Medical students and interns play an important role in combating AMR, as they represent future prescribers whose practices will shape antibiotic use patterns. Assessing their knowledge, attitudes, and practices (KAP) regarding antibiotic use can help inform targeted educational interventions. Surveys conducted among medical students in the region have revealed persistent gaps in knowledge, high rates of self-medication, and poor antibiotic use practices [20].
This study aims to fill this gap by assessing medical students’ knowledge, attitudes, and practices related to antibiotic use at the University of Basrah, so that gaps and misconceptions can be addressed through education and contribute to Iraq’s wider efforts against AMR.
Materials and methods
Study design
This was a descriptive cross-sectional study conducted during the 2024-2025 academic year to assess knowledge, attitudes, and practices related to antibiotic use and resistance among medical students at the College of Medicine, University of Basrah.
Study setting
The study was conducted on the campus of the College of Medicine, University of Basrah.

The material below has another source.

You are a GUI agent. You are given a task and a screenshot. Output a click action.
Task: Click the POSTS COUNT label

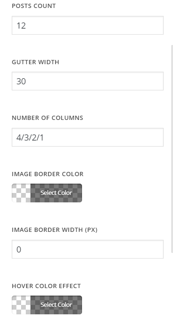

Sample size and data collection
A total of 612 medical students participated in the study. A stratified sampling method was applied, targeting at least 20% of students from each academic year (second through sixth year) to ensure proportional representation. Enrollment numbers were obtained from the Student Affairs Department and included 700 second-year, 548 third-year, 582 fourth-year, 778 fifth-year, and 377 sixth-year students. Data collection was conducted in lecture halls, college laboratories, and student common areas. The study objectives were explained, and printed self-administered questionnaires were distributed to participating students. Students at the institution are familiar with peer-led academic research activities, which facilitated cooperation and attainment of the targeted sample. Participation was voluntary, with no incentives offered and no academic consequences. Inclusion criteria comprised all second- to sixth-year medical students who provided informed consent. Exclusion criteria included first-year students, as they had not commenced their academic year at the time of data collection, and students who declined participation.
Study tool
Data were collected using a questionnaire adapted from previously published, peer-reviewed KAP studies assessing antibiotic use and AMR [21-23] and further refined by the research team following a review of relevant literature. Faculty members from the Department of Pharmacology reviewed the instrument for accuracy and appropriateness. The questionnaire was pilot-tested on 20 participants to assess clarity and feasibility, and minor wording revisions were made based on participant feedback; pilot data were excluded from the final analysis. The final questionnaire consisted of four sections: demographics (four questions), knowledge (five questions), attitudes (seven questions), and practices (six questions). Smoking status was included to provide a more comprehensive description of the study population. Knowledge items were multiple-choice, while attitude and practice items used three-point Likert scales with agree/disagree/not sure and yes/no/sometimes response options, respectively [24].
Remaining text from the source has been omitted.